Page extract =
★ ★ ★ ★

Here is one of the popular ones in Japan

To obtain a bright, lively sound:
Use less fo.Q on the speaker. If you use something like an insulator to raise the speaker slightly, thus eliminating reverberations from the floor or other surfaces, the fo.Q should keep the sound pleasant even if the volume is slightly louder than usual. Using too much can deaden the sound, reducing the listening enjoyment; this is a good approach if you want to listen to the music as background music. It keeps the music fresh and easy to listen to. Try using the products in various ways to maximize your listening pleasure.

Subjective review

fo.Q is apparently a division of

BUT here’s the thing, In Japan, most free-standing single homes have floors at least 10 cm above ground level, and the perimeter foundations have small window-like openings that allow air to pass freely under the floor. That’s to deal with the combination of high temperatures and high humidity.

This makes me think that vibration control is less about controlling the electronics, but more about applying dampening to the floor itself which acts like a drum membrane and you can just add weights and furniture to your whole house instead as well.

★ ★ ★ ★

Dataset excerpt =
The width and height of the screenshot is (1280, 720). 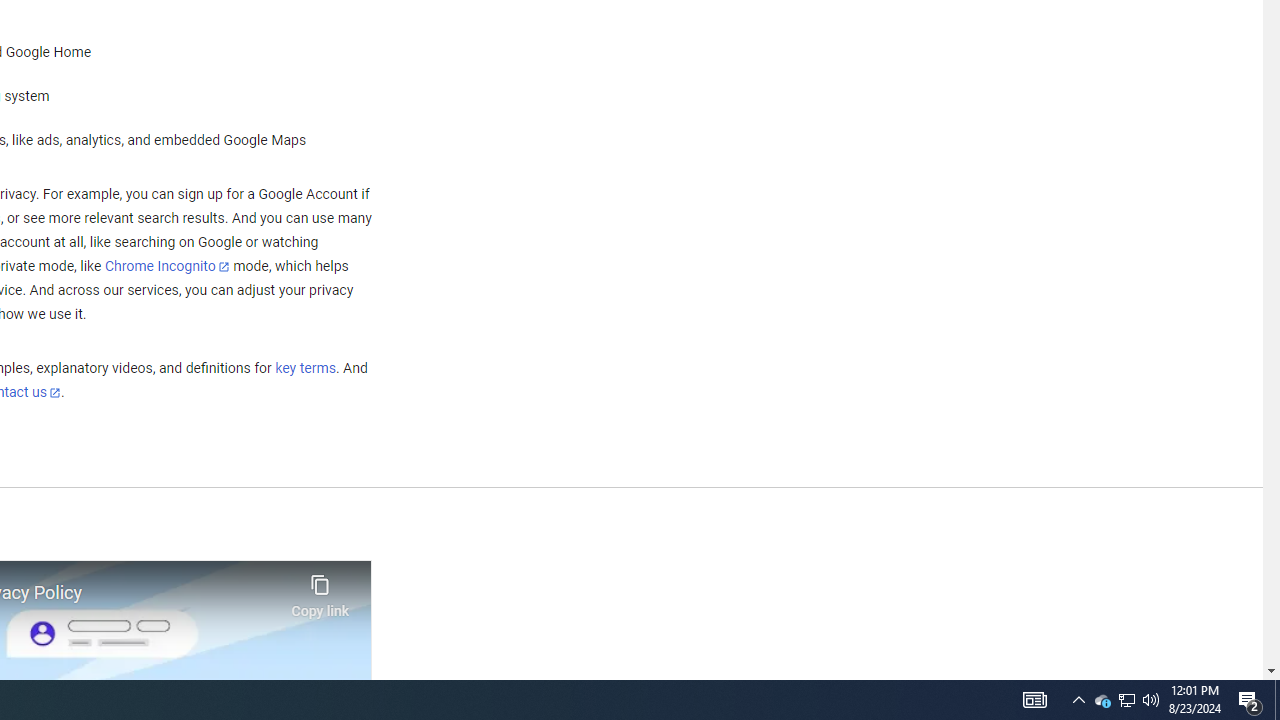 What do you see at coordinates (166, 266) in the screenshot?
I see `Chrome Incognito` at bounding box center [166, 266].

★ ★ ★ ★

To be done =
#1 Copy verbatim the stretch of the fo.Q passage from "This makes me" through "instead as well.".
#2 In the fo.Q passage, how high above ground level are the floors of most free-standing single homes in Japan?
#3 Pick up the fo.Q passage after its last sentence and keep writing.

Answers provided =
#1
This makes me think that vibration control is less about controlling the electronics, but more about applying dampening to the floor itself which acts like a drum membrane and you can just add weights and furniture to your whole house instead as well.

#2 At least 10 cm above ground level.

#3
We see very few Japanese companies in this space, like TAOC, choosing to distribute in the US when there is plenty of opportunities for snake oil. In contrast, some homes have crawl spaces, some have basements, some are on concrete foundations, etc.

So just thinking about it, it could be a lot of money spent, generating no electrical or acoustic difference in Amir’s lab, but really it’s about the home construction making a difference.

What you need to do is to get the readers to sponsor @amirm to travel to an AirBNB in Hawaii where the floor is built on stilts and to run some tests. ;)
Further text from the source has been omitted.